## WHAT THE TASK ASKS
Using the listing below, retype exactly the lines starting at the one with "[Tripadvisor sees dip" and ending at the one with "industry (46, 1288)", and include both.
⁂
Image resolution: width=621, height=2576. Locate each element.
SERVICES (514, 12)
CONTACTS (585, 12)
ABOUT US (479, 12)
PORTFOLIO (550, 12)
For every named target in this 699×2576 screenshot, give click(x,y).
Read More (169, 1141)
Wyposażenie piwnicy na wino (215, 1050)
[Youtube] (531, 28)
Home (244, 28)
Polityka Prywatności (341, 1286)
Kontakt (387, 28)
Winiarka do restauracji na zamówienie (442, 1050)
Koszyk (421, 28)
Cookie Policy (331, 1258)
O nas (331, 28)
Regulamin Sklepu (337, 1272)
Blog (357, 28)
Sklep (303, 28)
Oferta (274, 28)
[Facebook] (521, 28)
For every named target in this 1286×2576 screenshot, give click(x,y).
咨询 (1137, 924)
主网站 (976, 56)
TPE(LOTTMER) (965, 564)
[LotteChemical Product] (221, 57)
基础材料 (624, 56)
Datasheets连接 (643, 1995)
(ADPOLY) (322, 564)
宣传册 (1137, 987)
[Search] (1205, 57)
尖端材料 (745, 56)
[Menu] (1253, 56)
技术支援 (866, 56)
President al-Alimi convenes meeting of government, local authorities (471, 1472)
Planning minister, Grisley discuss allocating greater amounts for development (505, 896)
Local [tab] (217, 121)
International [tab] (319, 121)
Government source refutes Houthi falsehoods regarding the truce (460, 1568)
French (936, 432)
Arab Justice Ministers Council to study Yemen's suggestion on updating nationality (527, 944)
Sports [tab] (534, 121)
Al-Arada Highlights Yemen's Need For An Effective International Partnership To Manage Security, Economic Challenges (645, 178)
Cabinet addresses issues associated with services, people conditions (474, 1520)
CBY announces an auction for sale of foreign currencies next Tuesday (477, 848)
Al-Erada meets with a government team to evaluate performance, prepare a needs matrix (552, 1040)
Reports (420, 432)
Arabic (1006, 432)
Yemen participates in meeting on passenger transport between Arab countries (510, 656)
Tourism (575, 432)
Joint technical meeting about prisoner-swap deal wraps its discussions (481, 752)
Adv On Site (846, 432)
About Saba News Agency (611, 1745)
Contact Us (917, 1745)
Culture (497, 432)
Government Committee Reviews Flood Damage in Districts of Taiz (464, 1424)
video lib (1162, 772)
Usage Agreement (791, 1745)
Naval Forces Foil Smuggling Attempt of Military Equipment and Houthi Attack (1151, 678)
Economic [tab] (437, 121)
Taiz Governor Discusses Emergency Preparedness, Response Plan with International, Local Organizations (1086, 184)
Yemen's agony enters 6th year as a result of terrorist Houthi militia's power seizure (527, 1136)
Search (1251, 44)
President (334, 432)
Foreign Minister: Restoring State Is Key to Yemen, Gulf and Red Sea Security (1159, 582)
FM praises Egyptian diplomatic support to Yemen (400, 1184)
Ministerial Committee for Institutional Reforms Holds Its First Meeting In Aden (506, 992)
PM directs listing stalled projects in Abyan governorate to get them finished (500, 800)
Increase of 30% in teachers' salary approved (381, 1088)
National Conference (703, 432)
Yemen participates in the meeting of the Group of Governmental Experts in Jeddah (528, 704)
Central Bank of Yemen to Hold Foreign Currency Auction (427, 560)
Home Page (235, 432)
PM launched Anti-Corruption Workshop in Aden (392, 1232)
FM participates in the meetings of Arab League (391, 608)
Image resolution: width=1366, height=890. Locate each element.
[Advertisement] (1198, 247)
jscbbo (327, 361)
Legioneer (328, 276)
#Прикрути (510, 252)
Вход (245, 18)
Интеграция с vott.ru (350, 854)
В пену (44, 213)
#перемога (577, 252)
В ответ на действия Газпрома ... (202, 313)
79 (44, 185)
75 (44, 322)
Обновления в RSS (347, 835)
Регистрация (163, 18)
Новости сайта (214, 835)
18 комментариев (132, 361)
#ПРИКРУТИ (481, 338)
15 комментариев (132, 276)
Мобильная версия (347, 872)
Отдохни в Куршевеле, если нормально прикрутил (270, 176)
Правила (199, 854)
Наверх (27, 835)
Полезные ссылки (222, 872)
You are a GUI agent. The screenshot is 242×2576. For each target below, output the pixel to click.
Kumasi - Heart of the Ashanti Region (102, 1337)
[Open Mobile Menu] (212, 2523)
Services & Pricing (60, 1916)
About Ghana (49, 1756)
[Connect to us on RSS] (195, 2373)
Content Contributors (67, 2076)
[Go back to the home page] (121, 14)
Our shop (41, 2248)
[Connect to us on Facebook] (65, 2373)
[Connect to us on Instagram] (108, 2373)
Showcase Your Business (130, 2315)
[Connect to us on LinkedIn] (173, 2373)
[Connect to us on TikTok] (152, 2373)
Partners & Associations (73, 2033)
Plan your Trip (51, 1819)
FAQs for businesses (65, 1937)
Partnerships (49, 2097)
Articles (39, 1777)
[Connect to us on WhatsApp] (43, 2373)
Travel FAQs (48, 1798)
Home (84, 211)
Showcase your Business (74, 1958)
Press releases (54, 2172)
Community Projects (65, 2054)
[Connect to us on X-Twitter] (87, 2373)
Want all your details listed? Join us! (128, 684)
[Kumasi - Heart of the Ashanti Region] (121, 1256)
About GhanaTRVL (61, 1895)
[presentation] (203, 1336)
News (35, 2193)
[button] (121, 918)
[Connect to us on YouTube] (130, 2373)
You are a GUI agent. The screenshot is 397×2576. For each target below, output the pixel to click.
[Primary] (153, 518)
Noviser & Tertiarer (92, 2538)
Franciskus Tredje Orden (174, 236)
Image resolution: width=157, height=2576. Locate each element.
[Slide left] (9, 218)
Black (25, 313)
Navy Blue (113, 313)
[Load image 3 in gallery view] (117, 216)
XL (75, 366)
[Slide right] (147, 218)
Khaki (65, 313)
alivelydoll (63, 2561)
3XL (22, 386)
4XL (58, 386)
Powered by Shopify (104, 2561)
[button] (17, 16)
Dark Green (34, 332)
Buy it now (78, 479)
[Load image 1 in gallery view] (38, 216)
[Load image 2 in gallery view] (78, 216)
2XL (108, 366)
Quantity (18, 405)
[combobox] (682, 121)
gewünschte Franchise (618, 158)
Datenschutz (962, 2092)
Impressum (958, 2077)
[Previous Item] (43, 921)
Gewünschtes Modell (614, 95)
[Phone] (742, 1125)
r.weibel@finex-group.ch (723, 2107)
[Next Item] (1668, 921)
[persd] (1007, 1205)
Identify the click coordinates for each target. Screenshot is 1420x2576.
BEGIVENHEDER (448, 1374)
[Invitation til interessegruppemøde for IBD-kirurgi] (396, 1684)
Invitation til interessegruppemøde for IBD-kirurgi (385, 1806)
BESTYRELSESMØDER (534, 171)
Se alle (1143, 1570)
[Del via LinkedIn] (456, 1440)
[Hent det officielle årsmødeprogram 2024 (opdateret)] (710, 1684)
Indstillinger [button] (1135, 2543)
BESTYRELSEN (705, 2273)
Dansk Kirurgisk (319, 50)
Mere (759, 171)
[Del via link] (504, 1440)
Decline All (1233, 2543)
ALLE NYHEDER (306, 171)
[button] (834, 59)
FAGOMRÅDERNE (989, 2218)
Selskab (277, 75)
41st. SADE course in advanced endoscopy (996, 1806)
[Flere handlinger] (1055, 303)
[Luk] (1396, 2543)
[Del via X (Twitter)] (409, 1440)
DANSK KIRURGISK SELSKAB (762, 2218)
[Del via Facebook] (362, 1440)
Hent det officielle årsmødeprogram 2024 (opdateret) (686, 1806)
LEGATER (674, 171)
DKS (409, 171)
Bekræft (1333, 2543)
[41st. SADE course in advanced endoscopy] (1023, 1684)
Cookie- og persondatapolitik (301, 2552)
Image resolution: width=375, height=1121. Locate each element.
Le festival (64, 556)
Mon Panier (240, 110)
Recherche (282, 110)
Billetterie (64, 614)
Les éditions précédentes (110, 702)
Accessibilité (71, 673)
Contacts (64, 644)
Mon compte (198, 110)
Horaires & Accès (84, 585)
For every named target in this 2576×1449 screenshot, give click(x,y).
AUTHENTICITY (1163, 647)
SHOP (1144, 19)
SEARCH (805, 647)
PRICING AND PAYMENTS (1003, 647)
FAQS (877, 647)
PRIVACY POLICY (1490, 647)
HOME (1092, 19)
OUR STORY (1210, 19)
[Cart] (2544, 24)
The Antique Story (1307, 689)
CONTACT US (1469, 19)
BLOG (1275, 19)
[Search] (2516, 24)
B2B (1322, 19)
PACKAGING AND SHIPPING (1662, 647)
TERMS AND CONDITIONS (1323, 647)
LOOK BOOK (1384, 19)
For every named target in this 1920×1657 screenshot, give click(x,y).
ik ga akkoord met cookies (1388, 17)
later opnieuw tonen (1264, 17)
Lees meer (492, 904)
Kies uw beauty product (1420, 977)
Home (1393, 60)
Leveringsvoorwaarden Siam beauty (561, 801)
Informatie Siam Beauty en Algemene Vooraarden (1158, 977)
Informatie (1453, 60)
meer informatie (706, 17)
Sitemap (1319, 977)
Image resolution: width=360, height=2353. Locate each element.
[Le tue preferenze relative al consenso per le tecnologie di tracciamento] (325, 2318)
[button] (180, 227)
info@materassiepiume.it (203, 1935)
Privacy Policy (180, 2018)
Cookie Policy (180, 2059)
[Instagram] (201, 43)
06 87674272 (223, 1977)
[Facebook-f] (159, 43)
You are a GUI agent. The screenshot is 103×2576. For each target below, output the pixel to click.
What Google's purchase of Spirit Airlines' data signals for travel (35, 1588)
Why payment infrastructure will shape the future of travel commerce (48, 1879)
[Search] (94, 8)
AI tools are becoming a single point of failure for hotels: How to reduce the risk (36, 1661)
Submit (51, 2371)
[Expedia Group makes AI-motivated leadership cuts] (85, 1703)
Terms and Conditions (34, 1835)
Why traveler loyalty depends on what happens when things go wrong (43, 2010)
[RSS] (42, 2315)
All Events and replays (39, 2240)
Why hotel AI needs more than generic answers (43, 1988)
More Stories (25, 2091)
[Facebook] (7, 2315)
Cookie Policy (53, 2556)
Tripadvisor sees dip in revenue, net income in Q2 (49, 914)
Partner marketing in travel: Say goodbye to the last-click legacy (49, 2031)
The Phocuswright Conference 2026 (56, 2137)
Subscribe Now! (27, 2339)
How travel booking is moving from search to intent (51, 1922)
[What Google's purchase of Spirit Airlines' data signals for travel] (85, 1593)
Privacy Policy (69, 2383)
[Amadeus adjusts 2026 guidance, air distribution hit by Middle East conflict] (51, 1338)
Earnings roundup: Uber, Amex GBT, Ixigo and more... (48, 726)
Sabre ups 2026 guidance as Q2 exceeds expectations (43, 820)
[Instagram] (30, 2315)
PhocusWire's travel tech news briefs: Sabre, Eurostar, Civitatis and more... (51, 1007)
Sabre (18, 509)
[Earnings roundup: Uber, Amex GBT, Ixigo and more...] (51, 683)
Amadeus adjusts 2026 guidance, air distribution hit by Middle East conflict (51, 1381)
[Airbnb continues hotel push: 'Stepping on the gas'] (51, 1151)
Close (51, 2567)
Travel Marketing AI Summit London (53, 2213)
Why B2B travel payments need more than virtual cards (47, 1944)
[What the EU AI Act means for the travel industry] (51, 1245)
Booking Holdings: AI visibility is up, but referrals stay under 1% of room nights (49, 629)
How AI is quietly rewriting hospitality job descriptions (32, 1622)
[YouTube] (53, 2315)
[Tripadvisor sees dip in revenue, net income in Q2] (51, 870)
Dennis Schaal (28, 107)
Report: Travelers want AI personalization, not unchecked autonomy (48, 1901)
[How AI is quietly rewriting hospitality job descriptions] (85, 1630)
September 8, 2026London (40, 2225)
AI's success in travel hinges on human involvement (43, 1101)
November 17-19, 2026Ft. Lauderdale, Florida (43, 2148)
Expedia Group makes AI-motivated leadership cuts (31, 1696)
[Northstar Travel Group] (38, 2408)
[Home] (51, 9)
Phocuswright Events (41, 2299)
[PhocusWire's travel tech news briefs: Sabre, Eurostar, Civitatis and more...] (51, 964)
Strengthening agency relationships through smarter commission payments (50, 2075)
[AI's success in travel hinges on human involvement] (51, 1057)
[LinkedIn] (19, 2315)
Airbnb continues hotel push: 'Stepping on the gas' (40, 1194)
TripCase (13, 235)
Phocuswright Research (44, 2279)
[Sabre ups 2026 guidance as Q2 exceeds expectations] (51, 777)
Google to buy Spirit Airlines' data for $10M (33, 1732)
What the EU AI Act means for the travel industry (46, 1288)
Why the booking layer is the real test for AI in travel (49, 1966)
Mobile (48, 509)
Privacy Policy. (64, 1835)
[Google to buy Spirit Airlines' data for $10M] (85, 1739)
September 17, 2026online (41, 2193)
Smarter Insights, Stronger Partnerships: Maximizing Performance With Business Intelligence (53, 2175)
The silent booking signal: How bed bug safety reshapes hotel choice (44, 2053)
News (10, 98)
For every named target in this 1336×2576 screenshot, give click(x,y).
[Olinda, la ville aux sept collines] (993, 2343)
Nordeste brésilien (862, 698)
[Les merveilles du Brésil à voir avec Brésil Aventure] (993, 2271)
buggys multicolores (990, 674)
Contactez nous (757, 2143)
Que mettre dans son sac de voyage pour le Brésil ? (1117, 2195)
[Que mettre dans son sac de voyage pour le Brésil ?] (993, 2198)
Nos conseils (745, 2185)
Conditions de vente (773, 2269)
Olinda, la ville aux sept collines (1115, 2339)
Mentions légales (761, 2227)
⁂
## REPLY
[Tripadvisor sees dip in revenue, net income in Q2] (51, 870)
Dennis Schaal (28, 107)
Report: Travelers want AI personalization, not unchecked autonomy (48, 1901)
[How AI is quietly rewriting hospitality job descriptions] (85, 1630)
September 8, 2026London (40, 2225)
AI's success in travel hinges on human involvement (43, 1101)
November 17-19, 2026Ft. Lauderdale, Florida (43, 2148)
Expedia Group makes AI-motivated leadership cuts (31, 1696)
[Northstar Travel Group] (38, 2408)
[Home] (51, 9)
Phocuswright Events (41, 2299)
[PhocusWire's travel tech news briefs: Sabre, Eurostar, Civitatis and more...] (51, 964)
Strengthening agency relationships through smarter commission payments (50, 2075)
[AI's success in travel hinges on human involvement] (51, 1057)
[LinkedIn] (19, 2315)
Airbnb continues hotel push: 'Stepping on the gas' (40, 1194)
TripCase (13, 235)
Phocuswright Research (44, 2279)
[Sabre ups 2026 guidance as Q2 exceeds expectations] (51, 777)
Google to buy Spirit Airlines' data for $10M (33, 1732)
What the EU AI Act means for the travel industry (46, 1288)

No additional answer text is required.